### Exercise instructions
Would you set down the whole listing again exactly as it appears?

### Supplied material
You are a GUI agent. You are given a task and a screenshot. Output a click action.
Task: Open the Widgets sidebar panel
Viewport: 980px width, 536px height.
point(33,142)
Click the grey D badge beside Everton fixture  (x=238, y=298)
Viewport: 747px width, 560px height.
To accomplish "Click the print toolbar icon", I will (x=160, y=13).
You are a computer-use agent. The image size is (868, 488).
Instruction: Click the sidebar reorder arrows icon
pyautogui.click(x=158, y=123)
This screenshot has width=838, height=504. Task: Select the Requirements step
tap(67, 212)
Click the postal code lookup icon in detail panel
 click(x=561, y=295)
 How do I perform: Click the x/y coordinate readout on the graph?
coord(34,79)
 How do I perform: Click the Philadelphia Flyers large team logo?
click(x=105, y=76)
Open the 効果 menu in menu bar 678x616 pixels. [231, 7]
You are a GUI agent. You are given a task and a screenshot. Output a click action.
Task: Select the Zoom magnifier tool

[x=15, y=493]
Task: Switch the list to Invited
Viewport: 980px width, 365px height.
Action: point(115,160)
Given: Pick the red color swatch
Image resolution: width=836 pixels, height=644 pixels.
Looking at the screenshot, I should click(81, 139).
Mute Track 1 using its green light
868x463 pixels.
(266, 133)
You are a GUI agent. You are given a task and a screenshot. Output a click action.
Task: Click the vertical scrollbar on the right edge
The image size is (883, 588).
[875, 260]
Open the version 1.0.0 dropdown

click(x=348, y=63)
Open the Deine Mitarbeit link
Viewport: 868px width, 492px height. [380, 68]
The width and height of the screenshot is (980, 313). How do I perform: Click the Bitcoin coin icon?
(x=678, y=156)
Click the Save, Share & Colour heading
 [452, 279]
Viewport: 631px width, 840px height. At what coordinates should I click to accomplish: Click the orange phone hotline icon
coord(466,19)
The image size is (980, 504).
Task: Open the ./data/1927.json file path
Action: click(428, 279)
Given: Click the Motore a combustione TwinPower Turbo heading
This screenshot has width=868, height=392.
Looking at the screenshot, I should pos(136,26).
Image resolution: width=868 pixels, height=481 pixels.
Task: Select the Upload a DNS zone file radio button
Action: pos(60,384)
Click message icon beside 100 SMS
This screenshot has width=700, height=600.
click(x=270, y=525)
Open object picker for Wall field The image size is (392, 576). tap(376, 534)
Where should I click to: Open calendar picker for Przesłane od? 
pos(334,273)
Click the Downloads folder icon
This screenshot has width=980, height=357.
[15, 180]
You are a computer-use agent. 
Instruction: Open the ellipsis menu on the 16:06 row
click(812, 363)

### Reply to the exercise
You are a GUI agent. You are given a task and a screenshot. Output a click action.
Task: Open the Widgets sidebar panel
Viewport: 980px width, 536px height.
point(33,142)
Click the grey D badge beside Everton fixture  (x=238, y=298)
Viewport: 747px width, 560px height.
To accomplish "Click the print toolbar icon", I will (x=160, y=13).
You are a computer-use agent. The image size is (868, 488).
Instruction: Click the sidebar reorder arrows icon
pyautogui.click(x=158, y=123)
This screenshot has width=838, height=504. Task: Select the Requirements step
tap(67, 212)
Click the postal code lookup icon in detail panel
 click(x=561, y=295)
 How do I perform: Click the x/y coordinate readout on the graph?
coord(34,79)
 How do I perform: Click the Philadelphia Flyers large team logo?
click(x=105, y=76)
Open the 効果 menu in menu bar 678x616 pixels. [231, 7]
You are a GUI agent. You are given a task and a screenshot. Output a click action.
Task: Select the Zoom magnifier tool

[x=15, y=493]
Task: Switch the list to Invited
Viewport: 980px width, 365px height.
Action: point(115,160)
Given: Pick the red color swatch
Image resolution: width=836 pixels, height=644 pixels.
Looking at the screenshot, I should click(81, 139).
Mute Track 1 using its green light
868x463 pixels.
(266, 133)
You are a GUI agent. You are given a task and a screenshot. Output a click action.
Task: Click the vertical scrollbar on the right edge
The image size is (883, 588).
[875, 260]
Open the version 1.0.0 dropdown

click(x=348, y=63)
Open the Deine Mitarbeit link
Viewport: 868px width, 492px height. [380, 68]
The width and height of the screenshot is (980, 313). How do I perform: Click the Bitcoin coin icon?
(x=678, y=156)
Click the Save, Share & Colour heading
 [452, 279]
Viewport: 631px width, 840px height. At what coordinates should I click to accomplish: Click the orange phone hotline icon
coord(466,19)
The image size is (980, 504).
Task: Open the ./data/1927.json file path
Action: click(428, 279)
Given: Click the Motore a combustione TwinPower Turbo heading
This screenshot has width=868, height=392.
Looking at the screenshot, I should pos(136,26).
Image resolution: width=868 pixels, height=481 pixels.
Task: Select the Upload a DNS zone file radio button
Action: pos(60,384)
Click message icon beside 100 SMS
This screenshot has width=700, height=600.
click(x=270, y=525)
Open object picker for Wall field The image size is (392, 576). tap(376, 534)
Where should I click to: Open calendar picker for Przesłane od? 
pos(334,273)
Click the Downloads folder icon
This screenshot has width=980, height=357.
[15, 180]
You are a computer-use agent. 
Instruction: Open the ellipsis menu on the 16:06 row
click(812, 363)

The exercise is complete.